Screenshot grounding data:
□ □ □ □ □
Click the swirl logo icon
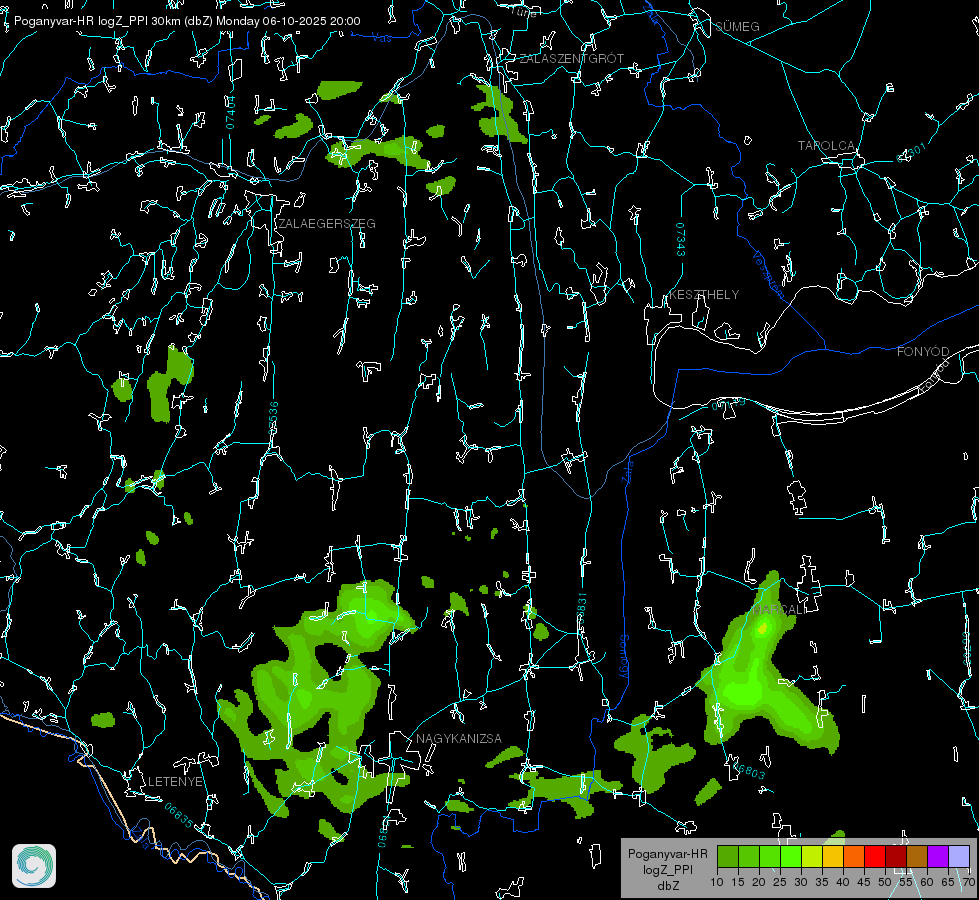[34, 866]
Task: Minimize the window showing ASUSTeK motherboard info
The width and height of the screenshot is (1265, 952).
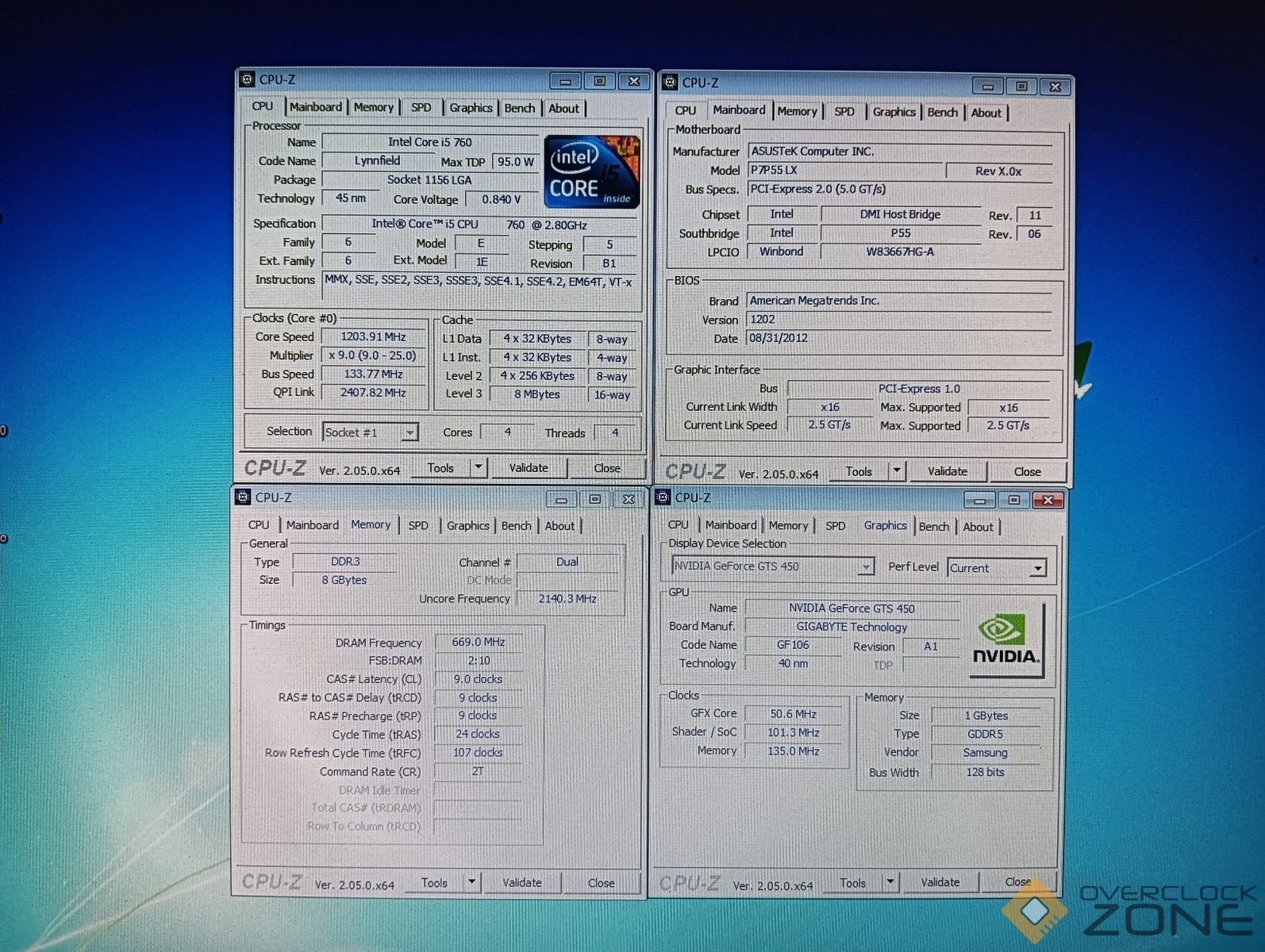Action: pyautogui.click(x=987, y=86)
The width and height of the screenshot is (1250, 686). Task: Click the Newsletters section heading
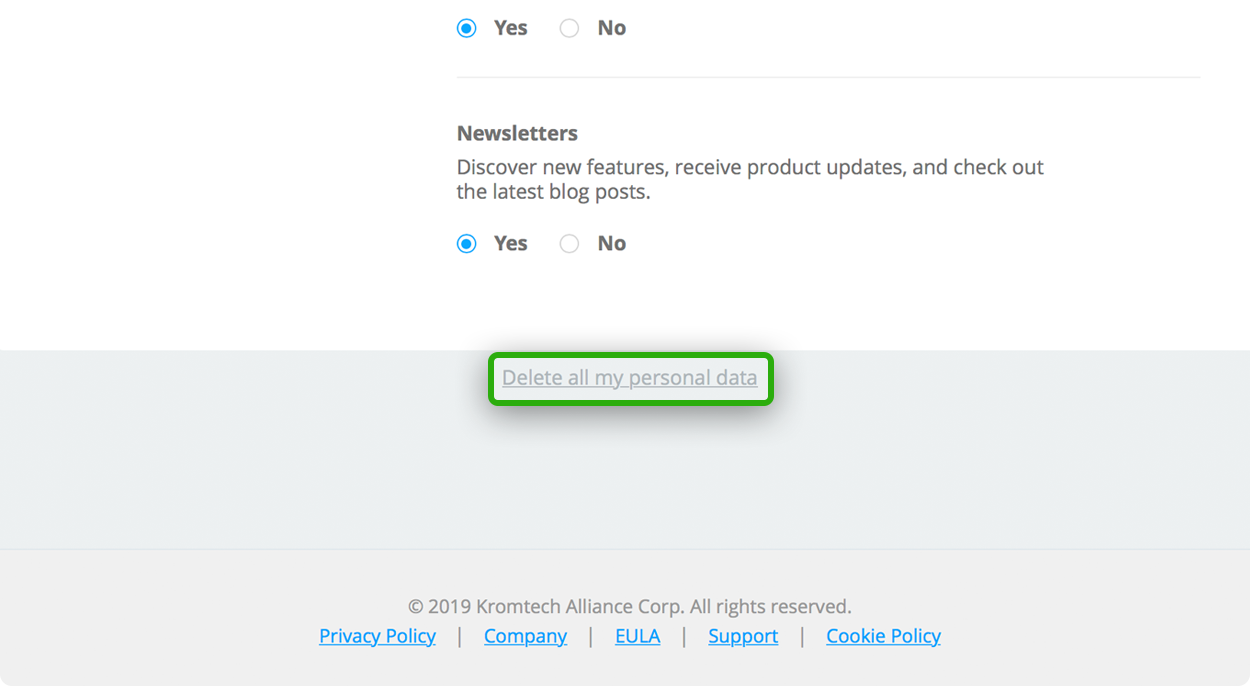[517, 133]
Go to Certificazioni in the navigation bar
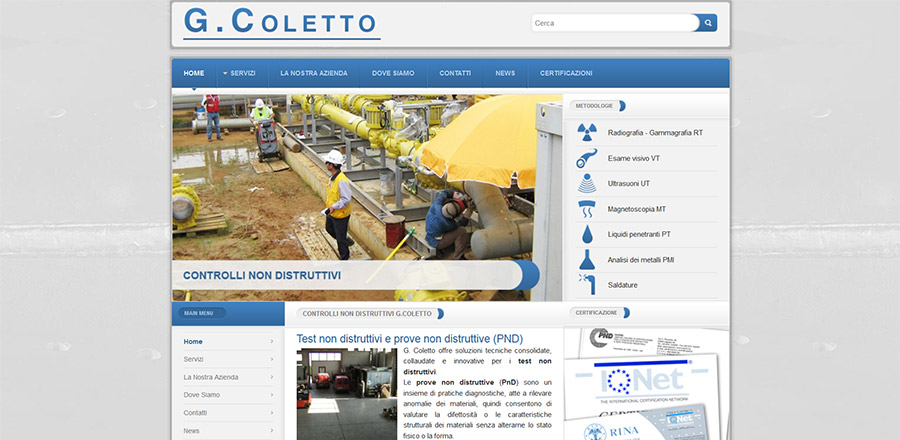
□ □ □ □ □
= WORK REQUEST =
Return each of the lines exactly as they appear above, with no images.

= EXERCISE OUTPUT =
Click the swirl logo icon
[34, 866]
Task: Minimize the window showing ASUSTeK motherboard info
The width and height of the screenshot is (1265, 952).
Action: pyautogui.click(x=987, y=86)
The width and height of the screenshot is (1250, 686). Task: Click the Newsletters section heading
[517, 133]
Go to Certificazioni in the navigation bar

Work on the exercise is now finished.